The Adventurers gathered around the painter and hauled and hauled and slowly The Silver Belle Flower came up from the water to hang vertically above the Wendle. Napoleon looped a couple of turns of the rope around a notice board which said, "Wandsworth Borough Council. Danger Keep Out." The others seized the bows of the boat and manhandled her to The Causeway. They puffed and they panted and waited a while to regain their breath.

"Right, four each side," said Napoleon. "I'll pull, the Jerry can push." "Not half," said Adolf.

They dragged and pushed the boat across a littered roadway where splintered glass and the debris from long abandoned houses made a crunching sound under the keel. Fifty yards they had to go; it was hard work and they slipped and stumbled and cursed, but at last they came to the main branch of the Wandle, well beyond the two dangerous weirs.

It was pale daylight now and the danger of being spotted in this open and desolate country was increasing every minute. Hurriedly they balanced their boat on the river bank and Napoleon grouped them together.

"When I give the word, we've got to push like hell. She should land flat on the water. If she don't, she'll sink."

Oh his command they all heaved together, and The Silver Belle Flower flew out into the air and belly-flopped onto the water, with a sound that reverberated like a gunshot across the no-man's land of the empty estuary. Before she could float away Napoleon dived down after the boat, sprawled between the benches, scrambled to his feet and threw the painter upwards into the hands of Torreycanyon.
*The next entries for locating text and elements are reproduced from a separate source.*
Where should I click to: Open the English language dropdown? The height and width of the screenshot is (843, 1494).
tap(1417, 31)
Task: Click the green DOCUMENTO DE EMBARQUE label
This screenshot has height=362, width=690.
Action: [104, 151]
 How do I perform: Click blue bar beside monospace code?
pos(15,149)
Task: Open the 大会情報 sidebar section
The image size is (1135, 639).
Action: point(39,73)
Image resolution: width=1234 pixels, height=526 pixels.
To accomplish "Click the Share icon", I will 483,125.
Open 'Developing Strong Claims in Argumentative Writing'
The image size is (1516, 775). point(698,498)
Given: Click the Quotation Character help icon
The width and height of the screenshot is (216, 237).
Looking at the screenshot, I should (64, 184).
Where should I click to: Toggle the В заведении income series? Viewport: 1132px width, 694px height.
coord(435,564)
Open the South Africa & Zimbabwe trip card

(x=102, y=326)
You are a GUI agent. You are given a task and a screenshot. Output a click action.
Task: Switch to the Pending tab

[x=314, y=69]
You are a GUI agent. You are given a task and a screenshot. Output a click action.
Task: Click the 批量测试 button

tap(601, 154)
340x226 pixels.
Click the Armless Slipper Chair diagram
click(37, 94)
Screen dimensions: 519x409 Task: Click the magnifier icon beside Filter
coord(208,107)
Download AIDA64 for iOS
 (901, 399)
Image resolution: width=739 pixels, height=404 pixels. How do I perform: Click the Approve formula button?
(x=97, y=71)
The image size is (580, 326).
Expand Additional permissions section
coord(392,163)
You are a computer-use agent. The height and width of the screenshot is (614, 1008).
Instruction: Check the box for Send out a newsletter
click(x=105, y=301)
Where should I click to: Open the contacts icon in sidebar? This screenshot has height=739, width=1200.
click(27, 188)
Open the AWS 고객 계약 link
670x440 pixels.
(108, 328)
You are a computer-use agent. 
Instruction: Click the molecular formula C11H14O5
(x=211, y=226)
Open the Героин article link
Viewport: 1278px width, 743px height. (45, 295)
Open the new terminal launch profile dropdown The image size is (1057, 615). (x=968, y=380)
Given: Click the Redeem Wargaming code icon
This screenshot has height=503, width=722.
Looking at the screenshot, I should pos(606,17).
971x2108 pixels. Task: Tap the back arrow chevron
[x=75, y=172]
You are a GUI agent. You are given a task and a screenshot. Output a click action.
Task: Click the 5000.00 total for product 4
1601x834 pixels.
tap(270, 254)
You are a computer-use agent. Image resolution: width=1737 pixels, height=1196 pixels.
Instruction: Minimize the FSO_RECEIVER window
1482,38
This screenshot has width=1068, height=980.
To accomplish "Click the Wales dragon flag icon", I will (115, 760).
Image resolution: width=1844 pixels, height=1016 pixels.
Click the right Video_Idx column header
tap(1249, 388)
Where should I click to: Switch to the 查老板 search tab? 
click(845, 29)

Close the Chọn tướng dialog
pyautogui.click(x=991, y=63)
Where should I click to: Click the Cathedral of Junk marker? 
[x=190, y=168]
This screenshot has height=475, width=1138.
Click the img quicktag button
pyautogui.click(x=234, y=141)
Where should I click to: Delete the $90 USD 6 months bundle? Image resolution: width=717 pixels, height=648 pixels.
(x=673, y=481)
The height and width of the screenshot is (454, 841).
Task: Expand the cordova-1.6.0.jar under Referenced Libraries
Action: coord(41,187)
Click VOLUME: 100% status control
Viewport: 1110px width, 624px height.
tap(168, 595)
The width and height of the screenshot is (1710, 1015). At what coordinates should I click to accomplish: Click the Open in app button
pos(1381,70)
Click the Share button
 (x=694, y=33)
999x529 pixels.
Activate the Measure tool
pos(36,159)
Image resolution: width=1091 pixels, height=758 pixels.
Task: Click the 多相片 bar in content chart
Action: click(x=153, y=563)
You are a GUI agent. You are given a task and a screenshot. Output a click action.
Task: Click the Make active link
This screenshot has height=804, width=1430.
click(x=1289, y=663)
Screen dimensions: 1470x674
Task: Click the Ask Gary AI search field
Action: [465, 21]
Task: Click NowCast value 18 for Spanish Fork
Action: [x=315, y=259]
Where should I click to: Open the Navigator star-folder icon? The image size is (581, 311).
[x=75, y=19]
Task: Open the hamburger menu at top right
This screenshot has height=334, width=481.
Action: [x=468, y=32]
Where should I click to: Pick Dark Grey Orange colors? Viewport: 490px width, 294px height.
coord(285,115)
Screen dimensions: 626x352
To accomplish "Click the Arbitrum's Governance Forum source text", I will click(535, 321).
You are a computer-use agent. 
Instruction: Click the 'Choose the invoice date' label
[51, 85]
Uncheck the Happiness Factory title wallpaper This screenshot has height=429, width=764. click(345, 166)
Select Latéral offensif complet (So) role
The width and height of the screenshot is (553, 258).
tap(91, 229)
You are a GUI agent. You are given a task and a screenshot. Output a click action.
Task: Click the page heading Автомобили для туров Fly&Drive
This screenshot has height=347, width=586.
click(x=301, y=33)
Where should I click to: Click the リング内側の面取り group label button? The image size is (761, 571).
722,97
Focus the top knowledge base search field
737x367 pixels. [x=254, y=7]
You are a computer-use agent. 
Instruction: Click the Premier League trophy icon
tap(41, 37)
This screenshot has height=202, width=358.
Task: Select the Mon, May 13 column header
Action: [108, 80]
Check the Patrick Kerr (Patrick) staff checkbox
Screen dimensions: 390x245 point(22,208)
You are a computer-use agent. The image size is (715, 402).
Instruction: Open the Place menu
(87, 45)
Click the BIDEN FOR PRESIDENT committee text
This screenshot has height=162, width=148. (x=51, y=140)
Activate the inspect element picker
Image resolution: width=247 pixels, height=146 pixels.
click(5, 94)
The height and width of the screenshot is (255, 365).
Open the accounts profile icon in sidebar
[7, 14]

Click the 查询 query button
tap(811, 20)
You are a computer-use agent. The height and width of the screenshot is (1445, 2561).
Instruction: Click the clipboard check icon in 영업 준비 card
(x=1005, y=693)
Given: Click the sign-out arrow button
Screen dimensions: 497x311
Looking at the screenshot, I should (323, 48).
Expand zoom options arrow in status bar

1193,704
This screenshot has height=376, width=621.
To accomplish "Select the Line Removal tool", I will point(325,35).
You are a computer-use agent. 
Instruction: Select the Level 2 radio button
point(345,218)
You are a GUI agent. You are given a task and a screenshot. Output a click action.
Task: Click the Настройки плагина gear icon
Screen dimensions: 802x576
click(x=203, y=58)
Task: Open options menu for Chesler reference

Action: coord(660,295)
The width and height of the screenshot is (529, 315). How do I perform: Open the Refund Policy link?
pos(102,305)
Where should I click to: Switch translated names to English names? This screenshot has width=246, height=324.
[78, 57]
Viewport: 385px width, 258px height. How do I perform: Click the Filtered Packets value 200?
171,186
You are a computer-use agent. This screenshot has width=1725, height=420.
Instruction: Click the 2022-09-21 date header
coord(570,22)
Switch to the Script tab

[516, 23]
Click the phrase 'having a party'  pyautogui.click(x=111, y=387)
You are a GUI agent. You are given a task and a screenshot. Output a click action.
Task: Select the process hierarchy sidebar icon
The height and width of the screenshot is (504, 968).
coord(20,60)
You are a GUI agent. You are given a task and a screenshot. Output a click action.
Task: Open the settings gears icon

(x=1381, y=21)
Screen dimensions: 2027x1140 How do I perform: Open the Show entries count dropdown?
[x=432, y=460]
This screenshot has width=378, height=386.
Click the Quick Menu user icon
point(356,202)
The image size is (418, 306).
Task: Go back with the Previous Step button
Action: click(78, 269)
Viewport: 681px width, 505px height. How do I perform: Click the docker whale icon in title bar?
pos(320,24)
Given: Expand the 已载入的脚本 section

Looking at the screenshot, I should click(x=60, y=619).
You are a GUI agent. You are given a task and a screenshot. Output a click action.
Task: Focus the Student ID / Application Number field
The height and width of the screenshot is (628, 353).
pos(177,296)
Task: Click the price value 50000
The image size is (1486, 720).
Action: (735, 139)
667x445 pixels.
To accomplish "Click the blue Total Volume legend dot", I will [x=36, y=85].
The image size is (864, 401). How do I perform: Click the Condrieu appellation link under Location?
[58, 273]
"All back in," yelled the Wendle, "quick as yer like."

As the others embarked Knocker looked back the way they had come, and now in the weak light he could see.

Two black steam cranes guarded the mouth of the Wandle, square and ugly, covered in sheets of flimsy metal, and they had iron wheels which ran on iron rails. These machines it was that loaded the barges with rubbish, scratching patiently every day into mountains of garbage that were always replenished, never diminishing. Scattered lorries waited to go scouring across Wandsworth in search of more waste; huge tipper trucks and skip-carriers stood idle between piles of discarded stoves and gutted refrigerators. Far off, between the Wandle and Wandsworth Bridge, was a mile of undulating mud-coloured barrenness, relieved only by the blobs of white that were seagulls, big as swans, tearing at offal with beaks like baling-hooks.